The arch reports document our claim that each architecture is preferable in at least some cases. The first report corresponds to the `BA` validation on shrunk targets as in our paper:

### BA
{'tf_efficientnet_b2': 4, 'tf_efficientnet_b2_ap': 13, 'tf_efficientnet_b2_ns': 7, 'tf_efficientnet_cc_b0_4e': 2, 'swsl_resnet50': 7, 'ssl_resnext50_32x4d': 24, 'regnetx_032': 19, 'regnety_032': 23, 'rexnet_100': 8, 'ecaresnet50d': 11, 'cspdarknet53': 18, 'mixnet_l': 9, 'cspresnext50': 14, 'cspresnet50': 8, 'ese_vovnet39b': 5, 'resnest50d': 12, 'hrnet_w18': 12, 'skresnet34': 3, 'mobilenetv3_large_100': 3, 'res2net50_26w_4s': 11}

Same for the first AUROC report:

### AUROC
{'tf_efficientnet_b2': 9, 'tf_efficientnet_b2_ap': 7, 'tf_efficientnet_b2_ns': 12, 'tf_efficientnet_cc_b0_4e': 4, 'swsl_resnet50': 9, 'ssl_resnext50_32x4d': 23, 'regnetx_032': 19, 'regnety_032': 25, 'rexnet_100': 7, 'ecaresnet50d': 10, 'cspdarknet53': 14, 'mixnet_l': 12, 'cspresnext50': 9, 'cspresnet50': 2, 'ese_vovnet39b': 5, 'resnest50d': 20, 'hrnet_w18': 6, 'skresnet34': 2, 'mobilenetv3_large_100': 10, 'res2net50_26w_4s': 8}

In [None]:
# exp 2
for metric in METRICS:
    for validation in [True, False]:
        load_pretrain_experiment(metric=metric, validation=validation)

In [None]:
# exp 3
for metric in METRICS:
    for validation in [True, False]:
        load_augmentation_experiment(metric=metric, validation=validation)

In [None]:
# exp 4
for metric in METRICS:
    for validation in [True, False]:
        for shrunk in [True, False]:
            load_multi_task_experiment(metric=metric, shrunk=shrunk, validation=validation)

In [None]:
# 10673 total GPU hours for the development and validation phase
print(sum(GPU_TIME.values()) / 3600)

## Fill distances cache

In [2]:
from mml_tf.representations import FullFeatureRepresentations, AveragedFeatureRepresentations, \
    MeanAndCovarianceRepresentations, TagBasedRepresentations, \
    FisherEmbeddingRepresentations, BinnedFeatureRepresentations

In [3]:
# full and averaged representations
full_rep = FullFeatureRepresentations()
full_rep.load_representations()
avg_rep = AveragedFeatureRepresentations(full_features=full_rep)
avg_rep.load_representations()

In [4]:
# further standard representations
mean_cov_rep = MeanAndCovarianceRepresentations(full_features=full_rep)
mean_cov_rep.load_representations()
tag_rep = TagBasedRepresentations()
tag_rep.load_representations()

# Stated task a:
Pull out the section of the notebook excerpt that begins with the words containing "## Fill distances" and ends with "avg_rep.load_representations()", copying it word for word.
The notebook excerpt and the listing have no connection to each other.

# Given entries:
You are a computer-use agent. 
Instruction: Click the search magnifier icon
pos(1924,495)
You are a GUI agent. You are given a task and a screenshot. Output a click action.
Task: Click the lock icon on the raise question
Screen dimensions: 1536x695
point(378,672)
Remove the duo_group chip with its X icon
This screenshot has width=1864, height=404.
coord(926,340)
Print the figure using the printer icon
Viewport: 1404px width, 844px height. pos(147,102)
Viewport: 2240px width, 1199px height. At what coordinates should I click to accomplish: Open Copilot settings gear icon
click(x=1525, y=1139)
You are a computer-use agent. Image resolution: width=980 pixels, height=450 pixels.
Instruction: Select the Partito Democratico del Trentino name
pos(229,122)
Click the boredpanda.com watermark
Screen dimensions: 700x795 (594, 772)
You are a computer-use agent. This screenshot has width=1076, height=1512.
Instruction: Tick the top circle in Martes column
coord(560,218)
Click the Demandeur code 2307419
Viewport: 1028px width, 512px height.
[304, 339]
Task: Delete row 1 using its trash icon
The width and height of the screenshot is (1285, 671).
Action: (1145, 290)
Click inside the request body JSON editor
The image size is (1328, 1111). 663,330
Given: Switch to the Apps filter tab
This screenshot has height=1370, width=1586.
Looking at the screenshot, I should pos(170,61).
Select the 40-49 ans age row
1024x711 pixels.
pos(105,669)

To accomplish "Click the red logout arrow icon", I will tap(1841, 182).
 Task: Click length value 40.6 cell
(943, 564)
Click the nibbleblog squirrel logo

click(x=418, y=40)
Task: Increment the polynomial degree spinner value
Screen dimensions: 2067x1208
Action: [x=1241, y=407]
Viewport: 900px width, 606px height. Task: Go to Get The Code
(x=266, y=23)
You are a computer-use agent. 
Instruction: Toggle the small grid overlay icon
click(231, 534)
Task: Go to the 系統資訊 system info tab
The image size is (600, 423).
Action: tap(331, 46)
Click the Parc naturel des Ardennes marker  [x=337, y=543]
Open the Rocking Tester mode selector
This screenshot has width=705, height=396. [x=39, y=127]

# Stated task b:
Copy the listing word for word from its first line through the line containing "pos(1924,495)", with both of those lines included.

# Solution a:
## Fill distances cache

In [2]:
from mml_tf.representations import FullFeatureRepresentations, AveragedFeatureRepresentations, \
    MeanAndCovarianceRepresentations, TagBasedRepresentations, \
    FisherEmbeddingRepresentations, BinnedFeatureRepresentations

In [3]:
# full and averaged representations
full_rep = FullFeatureRepresentations()
full_rep.load_representations()
avg_rep = AveragedFeatureRepresentations(full_features=full_rep)
avg_rep.load_representations()

# Solution b:
You are a computer-use agent. 
Instruction: Click the search magnifier icon
pos(1924,495)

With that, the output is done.